:: Excerpt to read ::
France has proof that the Syrian government launched chlorine gas attacks and has crossed a line that could prompt French airstrikes, President Emmanuel Macron said Thursday.

Macron did not specify whether France is planning military action against Syrian President Bashar Assad’s government. He said he has been talking regularly this week with U.S. President Donald Trump about the most effective response.

The U.S., France and Britain have been consulting about launching a military strike. Trump tweeted Wednesday that missiles “will be coming” and on Thursday tweeted that an attack “could be very soon or not so soon at all!”

Speaking on TF1 television, Macron said that France would not tolerate “regimes that think everything is permitted.”

He previously said any French action would target Syria’s chemical weapons abilities.

Syrian opposition activists and medics say a suspected gas attack last week in Douma killed more than 40 people. The Syrian government has denied the allegations.

Macron’s office and the French military aren’t commenting on pending plans. A military operation would be a big deal for Macron, his first military action as president, at a time of heightened domestic tensions over labor law changes.
:::
:: Material provided ::
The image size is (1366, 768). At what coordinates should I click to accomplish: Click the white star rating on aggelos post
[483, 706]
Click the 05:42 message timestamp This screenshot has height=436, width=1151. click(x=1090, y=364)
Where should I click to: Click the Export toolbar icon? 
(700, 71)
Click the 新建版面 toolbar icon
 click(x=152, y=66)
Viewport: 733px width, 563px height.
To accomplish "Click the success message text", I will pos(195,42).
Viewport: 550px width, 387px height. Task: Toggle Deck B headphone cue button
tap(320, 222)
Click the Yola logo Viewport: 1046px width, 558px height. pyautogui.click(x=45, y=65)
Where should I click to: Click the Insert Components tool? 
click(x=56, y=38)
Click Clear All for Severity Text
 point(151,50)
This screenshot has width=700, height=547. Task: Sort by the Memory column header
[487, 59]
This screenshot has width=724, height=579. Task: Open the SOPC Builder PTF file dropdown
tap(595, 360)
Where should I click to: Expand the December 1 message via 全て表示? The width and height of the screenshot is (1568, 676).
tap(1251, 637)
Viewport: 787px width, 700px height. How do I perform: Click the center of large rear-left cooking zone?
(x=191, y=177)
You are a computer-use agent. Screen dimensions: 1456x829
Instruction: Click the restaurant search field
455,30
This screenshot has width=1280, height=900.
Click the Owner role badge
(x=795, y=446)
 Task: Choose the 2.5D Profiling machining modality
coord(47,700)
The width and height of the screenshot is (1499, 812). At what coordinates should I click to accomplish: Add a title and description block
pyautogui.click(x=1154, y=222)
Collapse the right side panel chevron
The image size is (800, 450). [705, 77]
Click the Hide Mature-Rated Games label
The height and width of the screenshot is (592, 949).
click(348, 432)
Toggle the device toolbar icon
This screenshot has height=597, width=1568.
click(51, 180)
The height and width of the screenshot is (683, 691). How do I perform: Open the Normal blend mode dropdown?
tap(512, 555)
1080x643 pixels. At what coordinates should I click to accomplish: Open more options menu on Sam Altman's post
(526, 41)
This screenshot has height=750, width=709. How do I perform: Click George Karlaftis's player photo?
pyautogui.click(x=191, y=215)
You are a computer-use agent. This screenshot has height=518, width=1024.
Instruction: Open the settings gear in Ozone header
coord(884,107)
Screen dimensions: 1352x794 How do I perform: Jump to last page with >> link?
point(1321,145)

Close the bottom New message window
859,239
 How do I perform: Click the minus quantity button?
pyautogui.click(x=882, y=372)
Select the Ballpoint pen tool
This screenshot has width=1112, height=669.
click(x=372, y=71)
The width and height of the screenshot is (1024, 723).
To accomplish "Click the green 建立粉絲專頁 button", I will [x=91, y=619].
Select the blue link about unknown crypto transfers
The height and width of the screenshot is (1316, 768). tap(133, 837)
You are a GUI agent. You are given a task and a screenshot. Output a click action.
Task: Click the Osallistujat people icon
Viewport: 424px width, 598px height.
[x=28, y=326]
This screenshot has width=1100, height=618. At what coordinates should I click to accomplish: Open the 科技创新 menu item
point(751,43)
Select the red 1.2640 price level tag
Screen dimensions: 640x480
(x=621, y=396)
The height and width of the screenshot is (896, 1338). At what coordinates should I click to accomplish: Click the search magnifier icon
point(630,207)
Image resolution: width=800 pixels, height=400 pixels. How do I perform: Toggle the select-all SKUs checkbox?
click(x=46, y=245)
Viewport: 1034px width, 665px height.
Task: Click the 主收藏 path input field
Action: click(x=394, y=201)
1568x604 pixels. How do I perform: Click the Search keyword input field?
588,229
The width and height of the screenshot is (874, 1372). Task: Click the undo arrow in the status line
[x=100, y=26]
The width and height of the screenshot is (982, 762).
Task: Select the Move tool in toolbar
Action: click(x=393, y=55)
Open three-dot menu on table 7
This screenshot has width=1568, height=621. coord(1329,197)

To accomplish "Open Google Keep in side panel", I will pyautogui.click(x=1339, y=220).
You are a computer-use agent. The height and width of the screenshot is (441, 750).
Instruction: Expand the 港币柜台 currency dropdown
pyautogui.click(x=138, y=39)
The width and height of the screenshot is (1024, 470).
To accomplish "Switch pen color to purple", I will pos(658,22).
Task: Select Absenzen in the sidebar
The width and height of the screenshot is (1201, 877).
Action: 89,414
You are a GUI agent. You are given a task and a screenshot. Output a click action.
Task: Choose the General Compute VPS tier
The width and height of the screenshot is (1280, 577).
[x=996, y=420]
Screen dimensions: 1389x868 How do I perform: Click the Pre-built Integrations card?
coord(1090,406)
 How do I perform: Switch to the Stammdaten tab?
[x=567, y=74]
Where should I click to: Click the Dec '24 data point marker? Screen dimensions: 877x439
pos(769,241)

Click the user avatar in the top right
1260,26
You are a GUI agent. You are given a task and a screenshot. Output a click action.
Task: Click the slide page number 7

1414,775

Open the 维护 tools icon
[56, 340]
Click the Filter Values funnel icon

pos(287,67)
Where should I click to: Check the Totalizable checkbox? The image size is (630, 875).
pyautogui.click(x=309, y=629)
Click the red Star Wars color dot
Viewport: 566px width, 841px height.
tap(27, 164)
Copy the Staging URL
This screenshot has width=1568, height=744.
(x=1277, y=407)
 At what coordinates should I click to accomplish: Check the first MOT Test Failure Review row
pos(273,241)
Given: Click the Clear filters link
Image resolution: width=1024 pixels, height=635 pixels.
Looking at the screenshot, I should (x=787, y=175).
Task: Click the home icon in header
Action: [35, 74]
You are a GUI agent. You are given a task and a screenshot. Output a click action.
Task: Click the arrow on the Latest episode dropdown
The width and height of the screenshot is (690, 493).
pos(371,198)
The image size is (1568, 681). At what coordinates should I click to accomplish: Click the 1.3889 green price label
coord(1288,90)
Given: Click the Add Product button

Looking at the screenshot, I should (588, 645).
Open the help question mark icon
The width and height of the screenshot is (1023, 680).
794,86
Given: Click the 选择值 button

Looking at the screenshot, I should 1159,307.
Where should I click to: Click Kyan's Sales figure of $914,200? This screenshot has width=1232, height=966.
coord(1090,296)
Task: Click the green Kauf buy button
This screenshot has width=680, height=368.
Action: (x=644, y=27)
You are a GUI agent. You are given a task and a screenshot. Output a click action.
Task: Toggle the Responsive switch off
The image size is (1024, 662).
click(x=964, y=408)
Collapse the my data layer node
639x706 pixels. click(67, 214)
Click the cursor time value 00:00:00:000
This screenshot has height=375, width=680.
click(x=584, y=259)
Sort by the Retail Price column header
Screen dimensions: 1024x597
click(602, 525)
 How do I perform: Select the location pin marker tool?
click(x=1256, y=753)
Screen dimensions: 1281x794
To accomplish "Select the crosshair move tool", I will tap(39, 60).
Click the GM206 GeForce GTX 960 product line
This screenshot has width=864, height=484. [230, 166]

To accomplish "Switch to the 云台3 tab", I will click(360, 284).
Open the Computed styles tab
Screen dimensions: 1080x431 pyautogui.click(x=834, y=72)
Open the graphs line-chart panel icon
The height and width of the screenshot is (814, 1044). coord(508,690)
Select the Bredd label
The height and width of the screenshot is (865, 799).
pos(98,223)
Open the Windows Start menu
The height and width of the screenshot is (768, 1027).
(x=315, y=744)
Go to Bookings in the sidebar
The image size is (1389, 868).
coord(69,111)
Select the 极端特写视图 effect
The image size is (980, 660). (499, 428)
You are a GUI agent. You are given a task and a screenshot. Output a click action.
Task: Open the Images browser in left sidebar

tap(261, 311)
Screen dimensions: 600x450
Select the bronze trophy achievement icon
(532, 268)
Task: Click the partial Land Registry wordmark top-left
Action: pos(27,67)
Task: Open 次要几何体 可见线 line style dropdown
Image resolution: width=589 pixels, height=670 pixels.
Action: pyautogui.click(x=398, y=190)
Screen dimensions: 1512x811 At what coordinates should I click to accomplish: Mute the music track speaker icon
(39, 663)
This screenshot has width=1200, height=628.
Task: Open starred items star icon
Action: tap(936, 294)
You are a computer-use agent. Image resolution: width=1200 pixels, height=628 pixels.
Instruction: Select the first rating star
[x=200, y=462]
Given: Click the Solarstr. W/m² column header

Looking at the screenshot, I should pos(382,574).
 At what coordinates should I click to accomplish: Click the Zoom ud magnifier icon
:::
**Instructions**
- a) From the article on France and Syria, extract the passage between "Macron did not" and "chemical weapons abilities.", inclusive.
- b) According to the article on France and Syria, how many people did Syrian opposition activists and medics say were killed in the suspected gas attack in Douma?

**Answers by item**
- a)
Macron did not specify whether France is planning military action against Syrian President Bashar Assad’s government. He said he has been talking regularly this week with U.S. President Donald Trump about the most effective response.

The U.S., France and Britain have been consulting about launching a military strike. Trump tweeted Wednesday that missiles “will be coming” and on Thursday tweeted that an attack “could be very soon or not so soon at all!”

Speaking on TF1 television, Macron said that France would not tolerate “regimes that think everything is permitted.”

He previously said any French action would target Syria’s chemical weapons abilities.

- b) More than 40 people.